For evaluating the performance of clustering, it is necessary to determine the number of suitable clusters and the best clustering method. We used the K-means, hierarchical, and DBSCAN algorithms as clustering algorithms. By using the silhouette score cluster algorithms are examined and compared. Table 4 presents the comparison results of these three algorithms.

Table 4 Comparison of clustering algorithms

According to Table 4, the K-means algorithm has shown the best silhouette among the implemented clustering algorithms.

Results and discussion

Classifier

Among the implemented classification algorithms, Random Forest and Gradient Boosting algorithms showed the best accuracy. In this research we used SHAP and permutation methods to investigate the feature importance, and SHAP method had not been explored before in the literature. SHAP by Lundberg as a unified framework for interpreting predictions, is currently the most widely used approach for estimating the importance of input predictors, is (Lundberg & Lee, 2017). The advantage of SHAP is that based on the Shapley value which is theoretical results, showing that the Shapley value is the unique distribution solution with a set of desirable axioms such as symmetry and linearity (Roth, 1988). The permutation feature importance can apply to trained ML models and is commonly used to define how input features interact with the model output (Molnar et al., 2023).

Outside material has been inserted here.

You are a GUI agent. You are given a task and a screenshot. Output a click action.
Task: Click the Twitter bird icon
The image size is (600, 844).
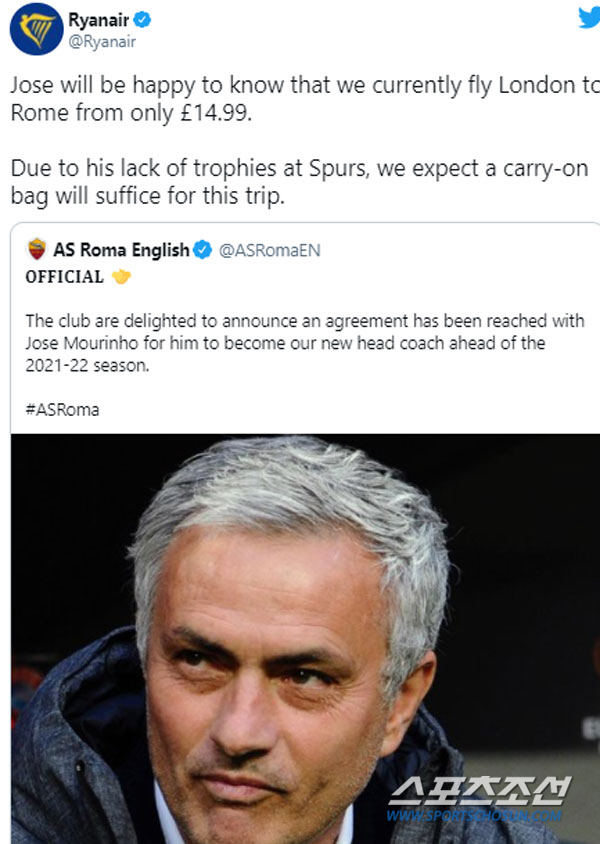pos(590,17)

Figure 5 presents the feature importance of Random Forest which provides the possibility to evaluate the feature importance using the SHAP method. Feature importance refers to the concept of which features contributed to the decision, not the extent of their influence on the target variable. The importance of the attribute can be measured.

Fig. 5
figure 5

The important features of Random Forest obtained from SHAP method. a The influence of each input feature on the model output. b The average of SHAP values. c The heat map of SHAP values over input data

Figure 5a displays the influence of each input feature on the model output for the whole 400 data using the SHAP value; in the order of feature importance, colored based on the features’ values. This indicates that the higher values of LinkedIn, Employs, Twitter, Last raised amount, and Lead investor count possess higher SHAP values with higher impact on the model output. In contrast, the lower values of Timelapse until the fifth year, Startup-age, Last round Investors count, and Investor count possess higher SHAP values. In addition to SHAP values which indicate the impact of each input features on the model output, there are other opportunities to evaluate the feature as well.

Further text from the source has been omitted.